Collect and copy every line below that contains the word "resolution". Case counts.
__________________________________________________
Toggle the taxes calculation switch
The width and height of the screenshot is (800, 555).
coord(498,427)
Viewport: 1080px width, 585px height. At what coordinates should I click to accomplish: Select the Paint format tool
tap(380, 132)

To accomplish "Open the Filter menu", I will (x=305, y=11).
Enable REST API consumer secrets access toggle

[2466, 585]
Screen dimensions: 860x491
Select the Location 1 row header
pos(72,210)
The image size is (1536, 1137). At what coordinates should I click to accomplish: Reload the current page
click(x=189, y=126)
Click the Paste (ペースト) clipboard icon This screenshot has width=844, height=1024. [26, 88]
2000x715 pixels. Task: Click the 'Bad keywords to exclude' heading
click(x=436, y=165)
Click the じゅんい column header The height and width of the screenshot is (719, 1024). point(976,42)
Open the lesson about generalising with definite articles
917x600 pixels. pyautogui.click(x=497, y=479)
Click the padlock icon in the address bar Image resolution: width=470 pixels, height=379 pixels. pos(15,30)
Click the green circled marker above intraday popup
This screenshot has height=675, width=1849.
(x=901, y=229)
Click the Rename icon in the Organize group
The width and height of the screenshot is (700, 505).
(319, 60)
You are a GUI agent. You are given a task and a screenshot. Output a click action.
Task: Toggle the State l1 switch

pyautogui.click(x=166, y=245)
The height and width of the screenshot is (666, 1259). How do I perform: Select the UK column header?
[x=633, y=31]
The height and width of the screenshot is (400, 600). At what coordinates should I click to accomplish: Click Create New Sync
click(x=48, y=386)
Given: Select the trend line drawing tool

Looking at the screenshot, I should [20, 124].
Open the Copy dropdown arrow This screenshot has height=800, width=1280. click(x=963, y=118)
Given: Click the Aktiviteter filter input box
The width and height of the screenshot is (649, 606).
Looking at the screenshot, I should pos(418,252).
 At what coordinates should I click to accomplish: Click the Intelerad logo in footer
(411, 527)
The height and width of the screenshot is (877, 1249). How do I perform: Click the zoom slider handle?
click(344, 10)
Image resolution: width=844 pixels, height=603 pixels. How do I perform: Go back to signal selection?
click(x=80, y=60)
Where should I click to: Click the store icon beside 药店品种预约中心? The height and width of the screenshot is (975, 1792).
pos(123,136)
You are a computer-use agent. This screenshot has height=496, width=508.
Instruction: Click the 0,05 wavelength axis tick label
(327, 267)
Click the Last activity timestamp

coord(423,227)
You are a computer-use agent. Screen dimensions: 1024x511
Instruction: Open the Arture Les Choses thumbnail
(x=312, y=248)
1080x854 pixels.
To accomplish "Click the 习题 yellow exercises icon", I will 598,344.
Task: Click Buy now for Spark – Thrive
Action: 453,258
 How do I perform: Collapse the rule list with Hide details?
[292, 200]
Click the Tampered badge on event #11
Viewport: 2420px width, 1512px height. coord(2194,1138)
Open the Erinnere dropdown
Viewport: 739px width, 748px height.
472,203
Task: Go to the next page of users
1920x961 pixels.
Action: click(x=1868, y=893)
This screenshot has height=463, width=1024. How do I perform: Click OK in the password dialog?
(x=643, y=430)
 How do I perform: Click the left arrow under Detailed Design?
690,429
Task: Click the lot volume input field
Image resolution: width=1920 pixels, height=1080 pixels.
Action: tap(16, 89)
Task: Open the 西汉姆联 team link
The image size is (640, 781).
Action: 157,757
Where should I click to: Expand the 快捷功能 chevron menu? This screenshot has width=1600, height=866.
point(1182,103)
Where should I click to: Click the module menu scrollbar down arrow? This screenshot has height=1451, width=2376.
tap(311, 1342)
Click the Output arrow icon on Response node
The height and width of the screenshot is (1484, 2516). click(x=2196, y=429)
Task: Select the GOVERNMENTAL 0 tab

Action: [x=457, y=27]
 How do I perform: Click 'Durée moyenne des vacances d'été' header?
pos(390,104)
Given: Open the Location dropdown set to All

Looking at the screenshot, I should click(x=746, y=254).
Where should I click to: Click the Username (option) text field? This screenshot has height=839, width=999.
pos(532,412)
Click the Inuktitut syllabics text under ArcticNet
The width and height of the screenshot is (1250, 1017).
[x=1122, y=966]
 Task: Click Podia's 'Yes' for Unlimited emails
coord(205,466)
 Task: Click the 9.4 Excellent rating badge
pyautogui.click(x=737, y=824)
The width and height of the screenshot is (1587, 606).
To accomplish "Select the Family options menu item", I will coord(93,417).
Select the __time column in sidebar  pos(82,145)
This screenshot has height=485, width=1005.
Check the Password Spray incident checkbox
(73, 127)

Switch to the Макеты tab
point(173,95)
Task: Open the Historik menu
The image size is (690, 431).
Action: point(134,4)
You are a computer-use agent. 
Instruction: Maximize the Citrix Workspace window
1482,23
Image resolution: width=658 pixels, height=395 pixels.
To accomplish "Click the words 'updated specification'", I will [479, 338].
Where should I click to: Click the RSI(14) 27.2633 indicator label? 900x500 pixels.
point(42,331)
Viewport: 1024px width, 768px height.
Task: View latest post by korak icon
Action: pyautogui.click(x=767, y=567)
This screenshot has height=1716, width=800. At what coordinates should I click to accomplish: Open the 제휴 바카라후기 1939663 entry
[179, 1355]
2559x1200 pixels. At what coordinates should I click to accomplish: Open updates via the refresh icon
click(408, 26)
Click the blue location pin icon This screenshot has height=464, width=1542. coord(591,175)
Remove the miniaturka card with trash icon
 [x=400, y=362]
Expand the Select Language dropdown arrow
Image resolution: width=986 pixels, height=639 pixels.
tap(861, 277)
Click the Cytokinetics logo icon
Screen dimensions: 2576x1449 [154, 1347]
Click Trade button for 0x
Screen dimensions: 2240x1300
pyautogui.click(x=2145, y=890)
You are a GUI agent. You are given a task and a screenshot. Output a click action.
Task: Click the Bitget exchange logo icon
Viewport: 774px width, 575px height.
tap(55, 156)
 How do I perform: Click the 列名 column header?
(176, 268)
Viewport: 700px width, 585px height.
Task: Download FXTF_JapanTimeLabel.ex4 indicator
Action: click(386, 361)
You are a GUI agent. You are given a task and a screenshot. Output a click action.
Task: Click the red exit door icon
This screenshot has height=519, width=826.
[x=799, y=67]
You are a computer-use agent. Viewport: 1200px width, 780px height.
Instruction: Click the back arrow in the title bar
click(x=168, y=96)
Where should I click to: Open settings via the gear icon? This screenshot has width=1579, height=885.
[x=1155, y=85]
__________________________________________________
* _TASK RESULT_:
Click the padlock icon in the address bar Image resolution: width=470 pixels, height=379 pixels. pos(15,30)
Image resolution: width=844 pixels, height=603 pixels. How do I perform: Go back to signal selection?
Image resolution: width=1920 pixels, height=1080 pixels.
Image resolution: width=658 pixels, height=395 pixels.
Image resolution: width=986 pixels, height=639 pixels.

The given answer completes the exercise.